What you are asked to do
Starting at the line that contains "This screenshot has height=590, width=722.", retype each line to the end of the listing below. Include both ends, but not the pictures.

Dataset extract
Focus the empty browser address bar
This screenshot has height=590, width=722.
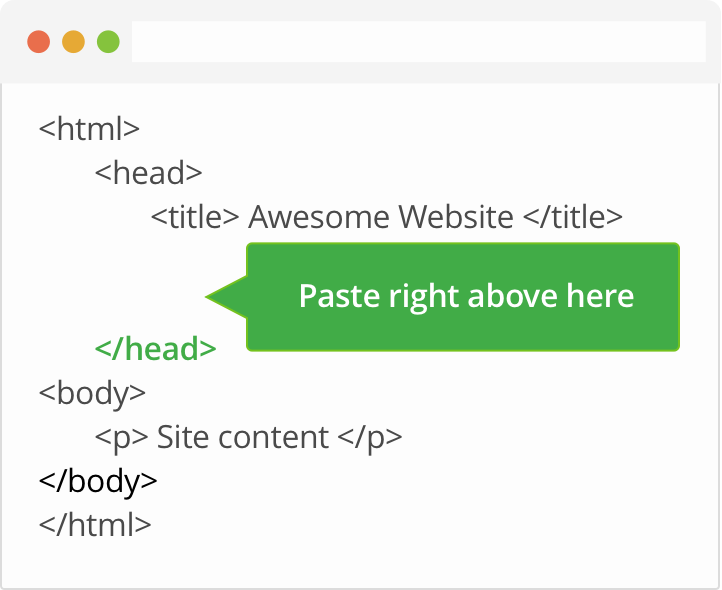click(x=419, y=41)
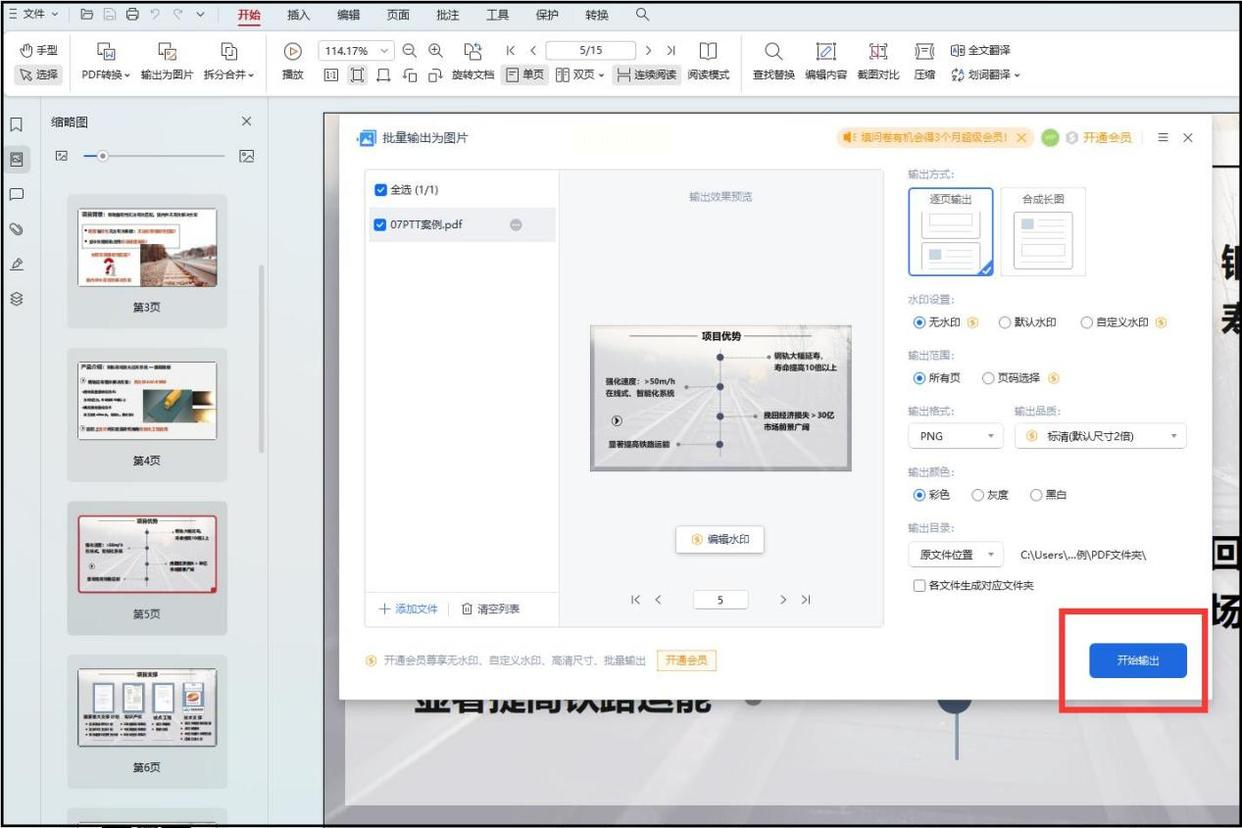
Task: Toggle the 全选 checkbox in file list
Action: coord(380,190)
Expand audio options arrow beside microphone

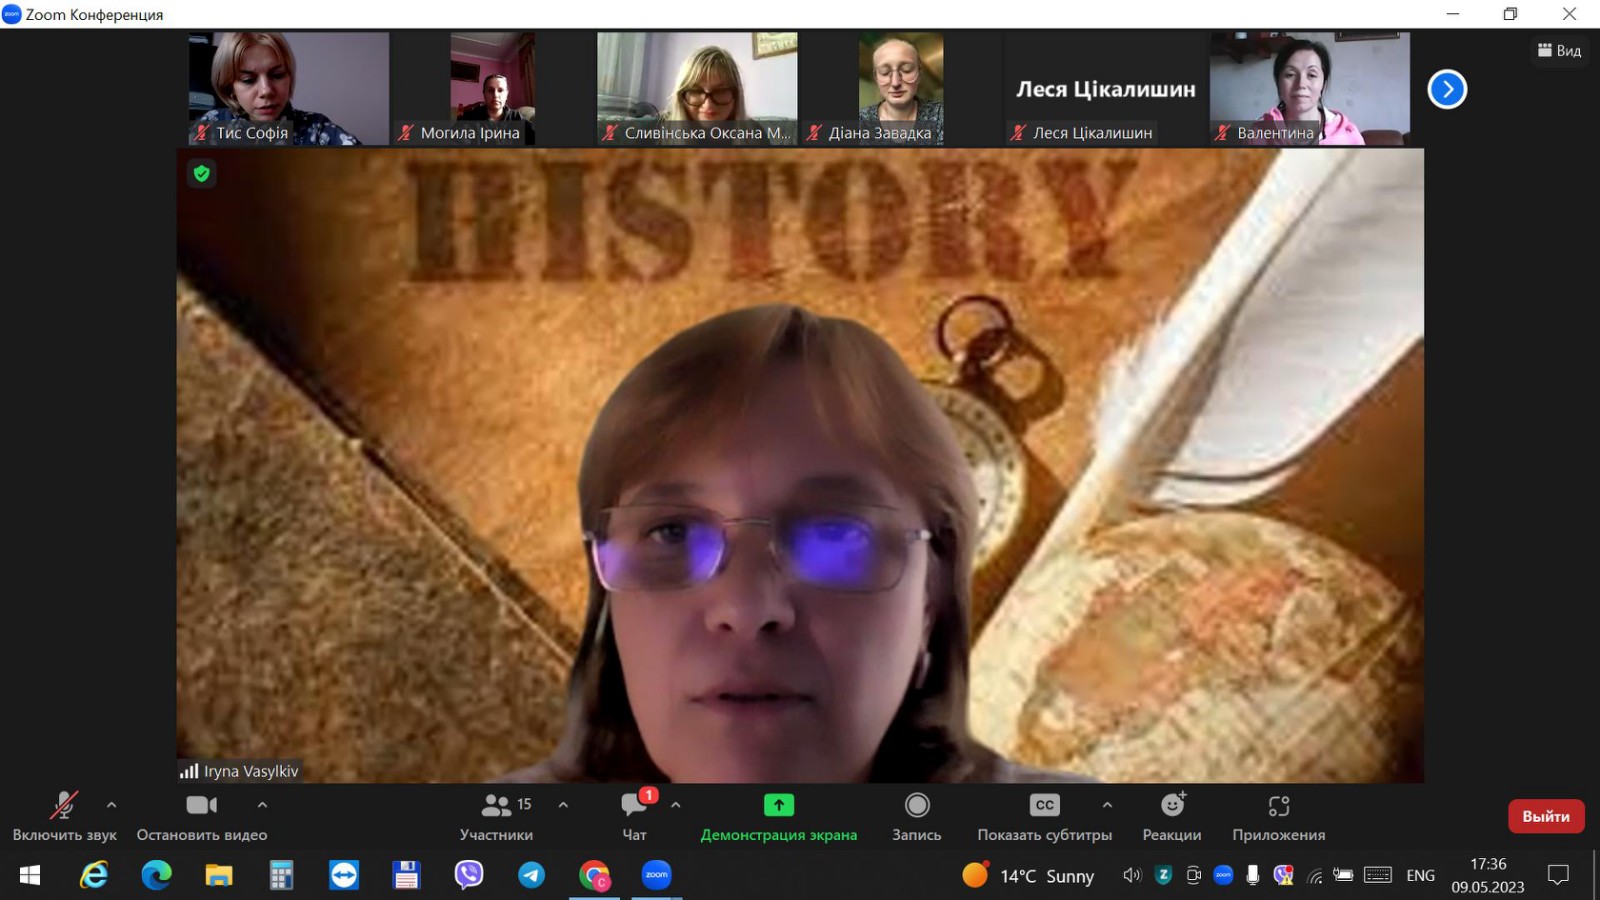point(111,805)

Completed exercise
This screenshot has height=590, width=722.
click(x=419, y=41)
Task: Toggle the 全选 checkbox in file list
Action: coord(380,190)
Expand audio options arrow beside microphone

point(111,805)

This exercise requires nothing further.